Poster Fri, Apr 24, 2026 • 6:30 AM – 9:00 AM PDT

Why Attention Patterns Exist: A Unifying Temporal Perspective Analysis

Qingyue Yang · Jie Wang · Xing Li · Yinqi Bai · Tong Xialiang · Huiling Zhen · Jianye HAO · Mingxuan Yuan · Bin Li

Abstract

Attention patterns play a crucial role in both training and inference of large language models (LLMs). Prior works have identified individual patterns—such as retrieval heads, sink heads, and diagonal traces—but these observations remain fragmented and lack a unifying explanation. To bridge this gap, we provide a unifying framework to explain the existence of diverse attention patterns by analyzing their underlying mathematical formulations with a temporal continuous perspective. Our work can both deepen the understanding of attention behavior and guide inference acceleration approaches.
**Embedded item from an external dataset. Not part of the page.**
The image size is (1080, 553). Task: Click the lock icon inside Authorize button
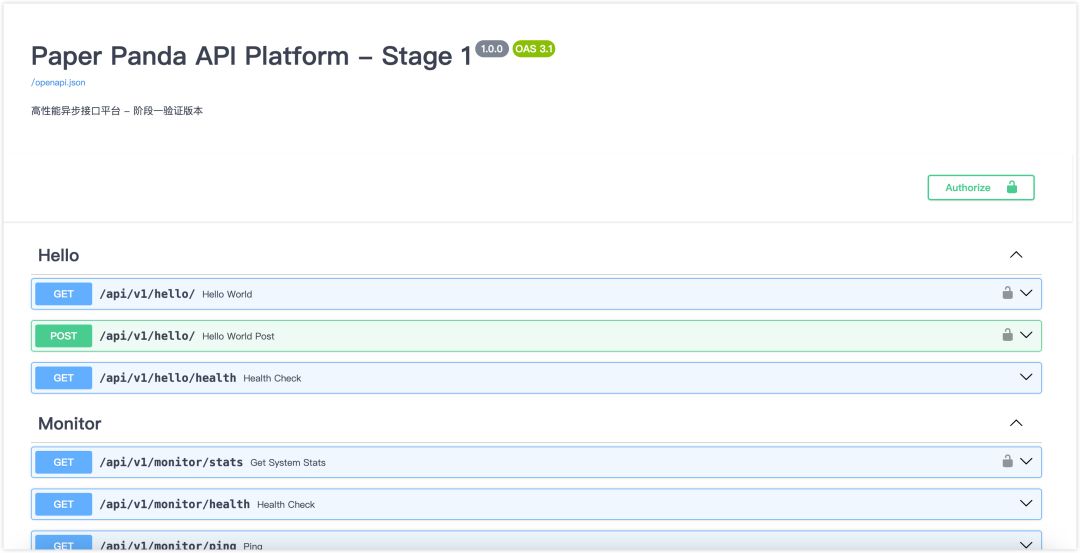[x=1011, y=187]
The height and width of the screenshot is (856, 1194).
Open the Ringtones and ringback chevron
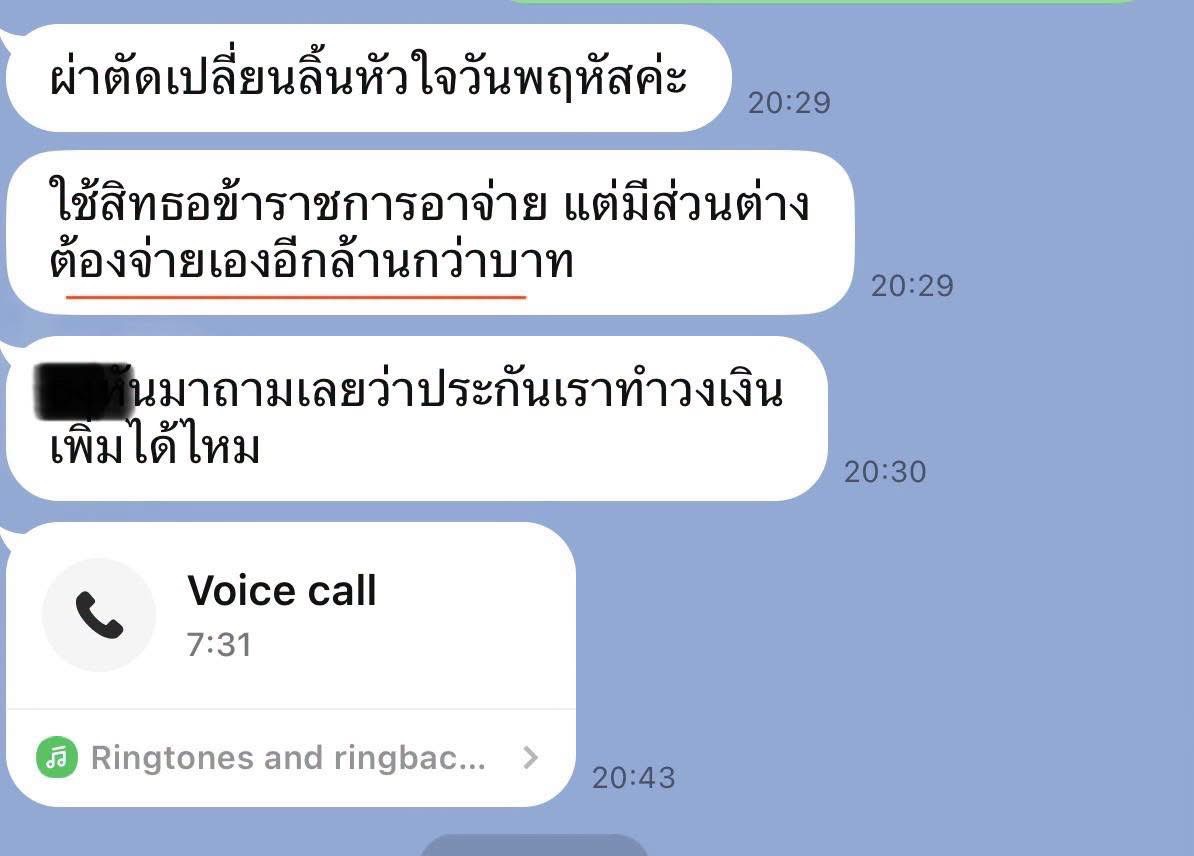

Specifically, this framework characterizes attention patterns as either predictable patterns, characterized by clear regularities, or unpredictable ones that appear random. Our analysis further reveals that the distinction between them can be explained by variations in query self-similarity across the temporal dimension. Focusing on the predictable patterns, we further provide a detailed mathematical analysis of three representative predictable patterns in terms of the joint effect of queries, keys, and Rotary Positional Embeddings. To validate the framework, we apply it to KV cache compression and LLM pruning tasks. In these experiments, a simple metric inspired by our theory consistently improves performance over baseline methods.